## Fragmento del texto:
________________________

Abril
2018
Dice
el Evangelio según San Lucas en el capítulo donde se describen las tentaciones
del Demonio a Jesús (4:5-8) “...Y le
llevó el diablo a un alto monte, y le mostró en un momento todos los reinos de
la tierra. Y le dijo el diablo: a ti te daré toda esta potestad, y la gloria de
ellos; porque a mí me ha sido entregada, y a quien quiero la doy. Si tú
postrado me adorares, todos serán tuyos. Respondiendo Jesús, le dijo: vete de
mí, Satanás, porque escrito está: al Señor tu Dios adorarás, y a él solo
servirás…”.
Debería
quedar claro para cualquier cristiano, entonces, que los reinos de la tierra
(hoy diríamos, los Estados-nación) son básicamente entes de incumbencia
satánica ya que, siguiendo al evangelista, a Satán les fueron entregados desde su
génesis.
Por
otra parte, poco cuesta a cualquier persona, cristiana o no, dar crédito a esta
antigua afirmación de tanto peso simbólico siendo que las pruebas acumuladas a
lo largo de la historia posicionan sin sombra de duda a los Estados como entes
en general corruptos y violentos, culpables en primer grado de prácticamente
todas las calamidades sociales conocidas.
O
cuanto menos responsables de la monstruosidad de la escala en la que tales
actos fueron cometidos (guerras, persecuciones, genocidios, enriquecimientos
ilícitos, hambrunas, confiscaciones, negociados mafiosos, abusos de poder,
discriminaciones económicas, étnicas o ideológicas, empobrecimientos forzados
por ley y toda clase de negatividades… verdaderamente demoníacas), impensables
a nivel privado por más malvado que pudiera suponerse al eventual ejecutor, ya
que por definición (y a diferencia de los funcionarios de gobierno) este debe
hacerse civil y patrimonialmente responsable de sus actos.
Tampoco
cuesta dar crédito al origen estatal de tantos desaguisados desde la
perspectiva del sentido común. Que nos dice que poco de ético, moral y
eficiente puede esperarse de un sistema que, para funcionar, necesita -sine qua
non- de una pistola apuntando a todos por la espalda (el cobro de impuestos,
jamás voluntario).
Todo
muy poco inteligente, por cierto. Forzado, lento, engorroso, costoso,
antinatural y peligroso por donde se lo mire.

________________________

## Registros extraídos:
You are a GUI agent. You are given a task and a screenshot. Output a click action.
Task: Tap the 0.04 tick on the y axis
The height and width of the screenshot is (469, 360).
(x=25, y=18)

________________________

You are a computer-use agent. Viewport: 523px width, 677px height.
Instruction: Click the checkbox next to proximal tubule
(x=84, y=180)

________________________

## Completa lo siguiente:
1. ¿Qué pasaje del Evangelio según San Lucas cita el texto sobre los Estados?
2. Resume de forma más breve el párrafo del texto sobre los Estados que empieza con "Tampoco cuesta dar crédito" y conserva sus datos principales.
3. Según el texto sobre los Estados, ¿por qué la escala de esos actos sería impensable a nivel privado?

## Resultados por tarea:
1. El capítulo 4, versículos 5 a 8, donde se describen las tentaciones del Demonio a Jesús.

2. El sentido común también respalda el origen estatal de tantos desaguisados. Poco ético, moral y eficiente puede esperarse de un sistema que solo funciona con una pistola apuntando a todos por la espalda, es decir, el cobro de impuestos, que nunca es voluntario.

3. Porque, por definición, quien los ejecutara a nivel privado debe hacerse civil y patrimonialmente responsable de sus actos, a diferencia de los funcionarios de gobierno. Por eso esa escala resulta impensable, por más malvado que se suponga al ejecutor.